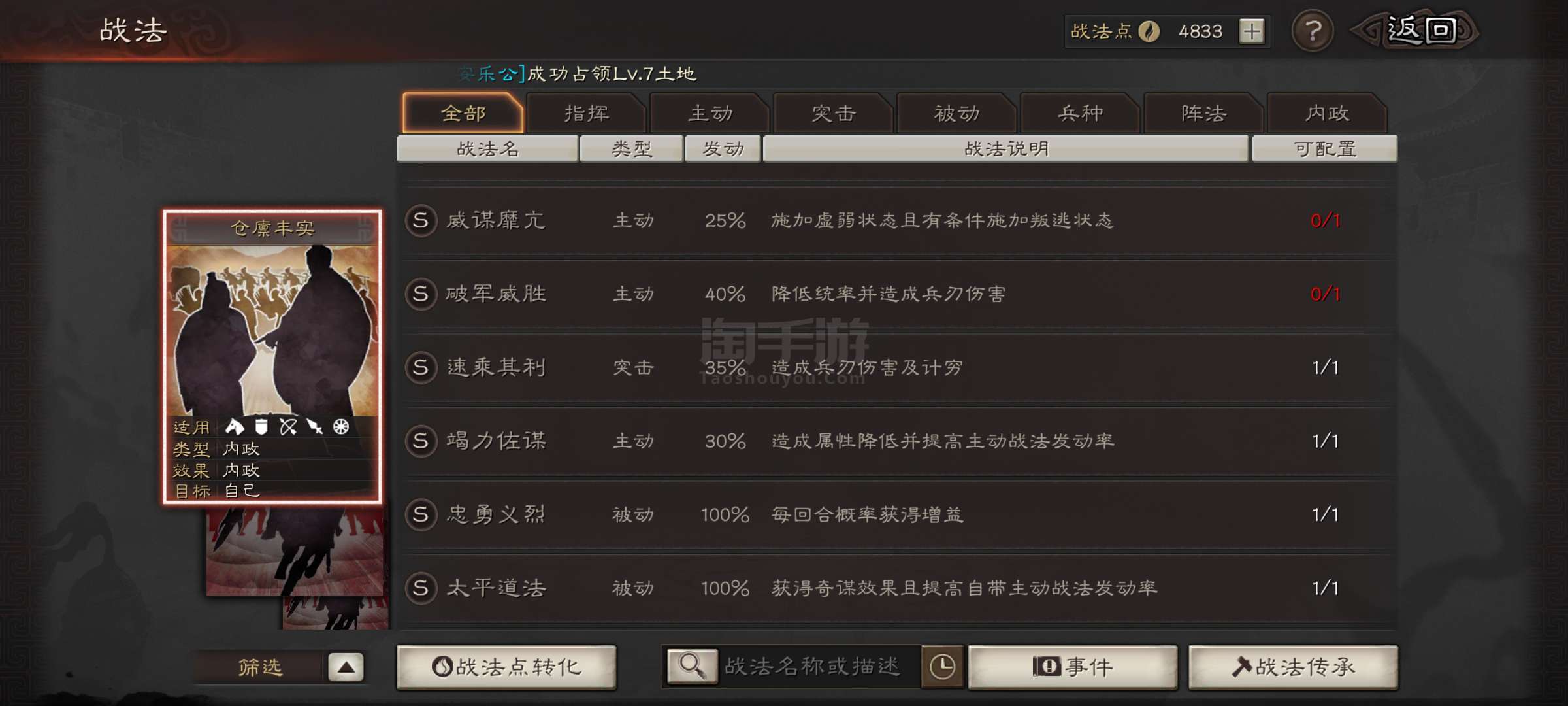Click the plus icon beside 战法点 4833
Image resolution: width=1568 pixels, height=706 pixels.
tap(1252, 31)
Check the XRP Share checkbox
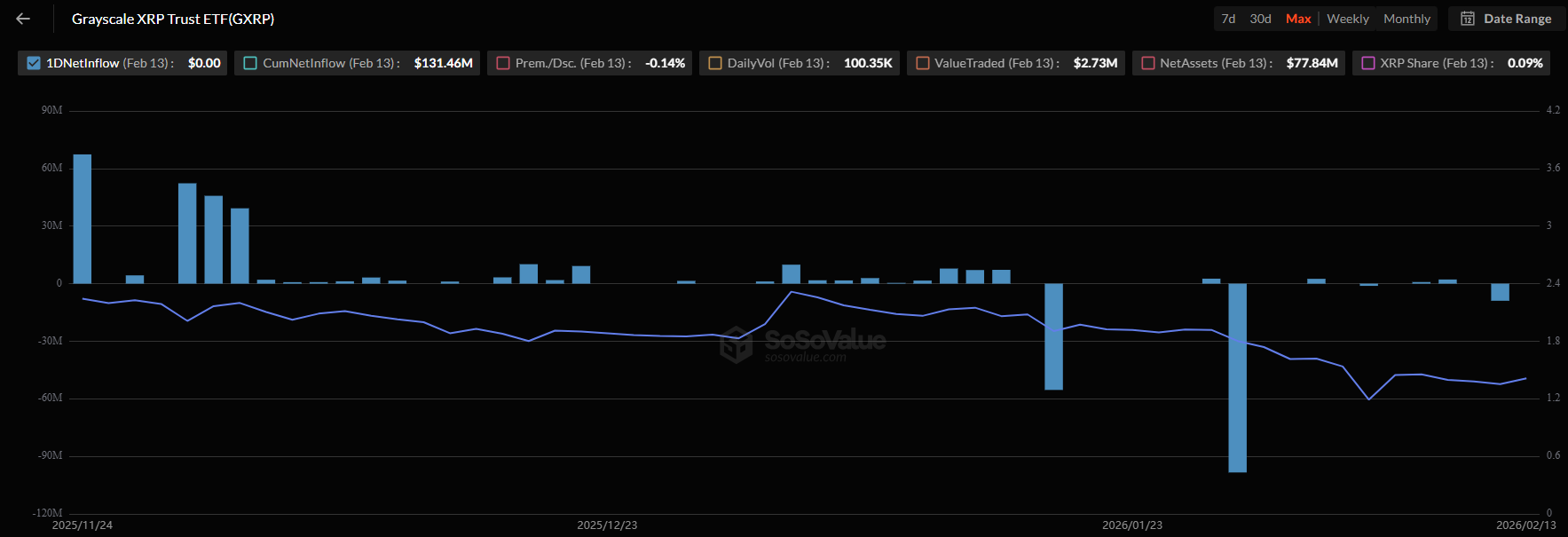Viewport: 1568px width, 537px height. coord(1368,63)
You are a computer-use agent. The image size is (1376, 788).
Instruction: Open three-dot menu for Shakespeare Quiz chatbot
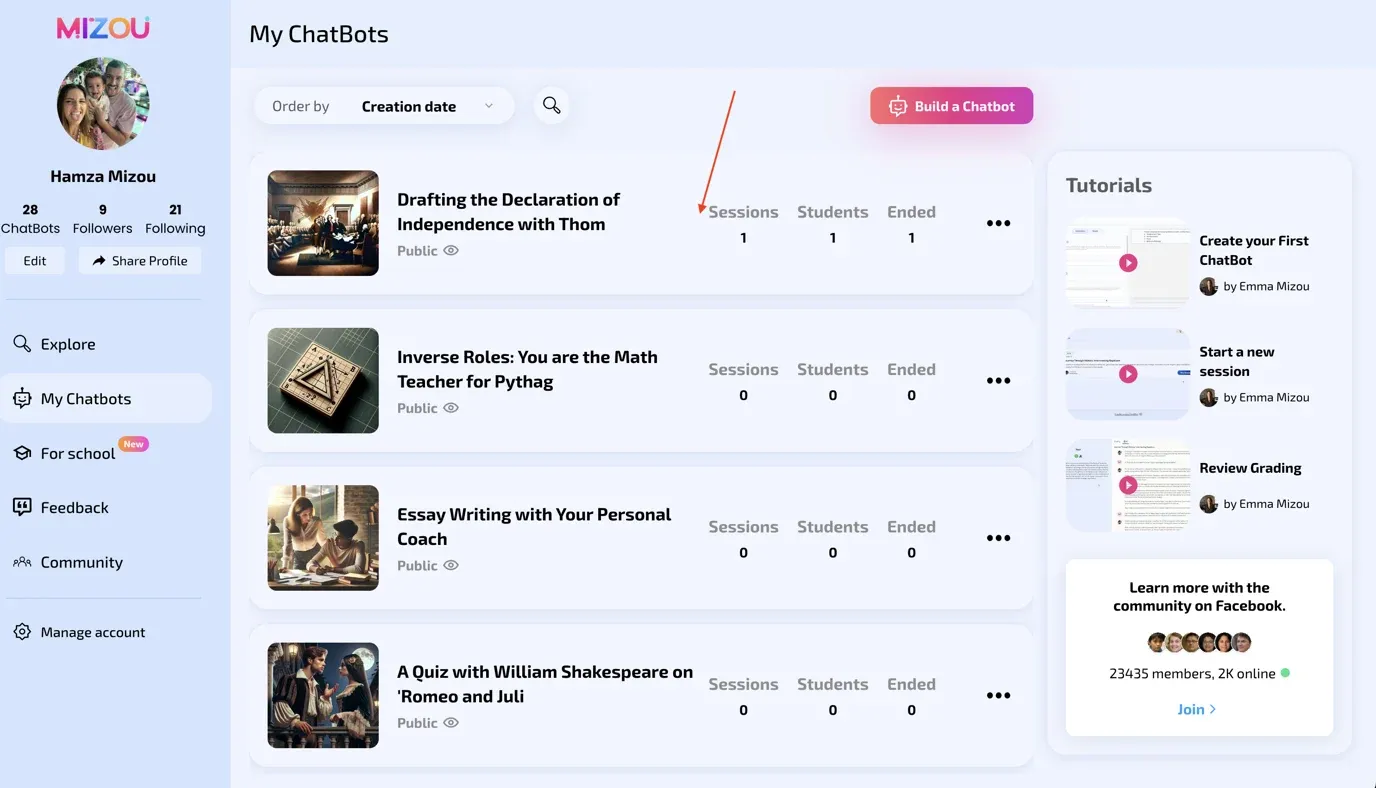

_Exercise aim_.
Repeat exactly the lines from the one holding "Check the XRP Share checkbox" through the last line of the entries, both included; the pictures do not belong in the copy.

_Output of the task_.
Check the XRP Share checkbox
Viewport: 1568px width, 537px height. coord(1368,63)
You are a computer-use agent. The image size is (1376, 788).
Instruction: Open three-dot menu for Shakespeare Quiz chatbot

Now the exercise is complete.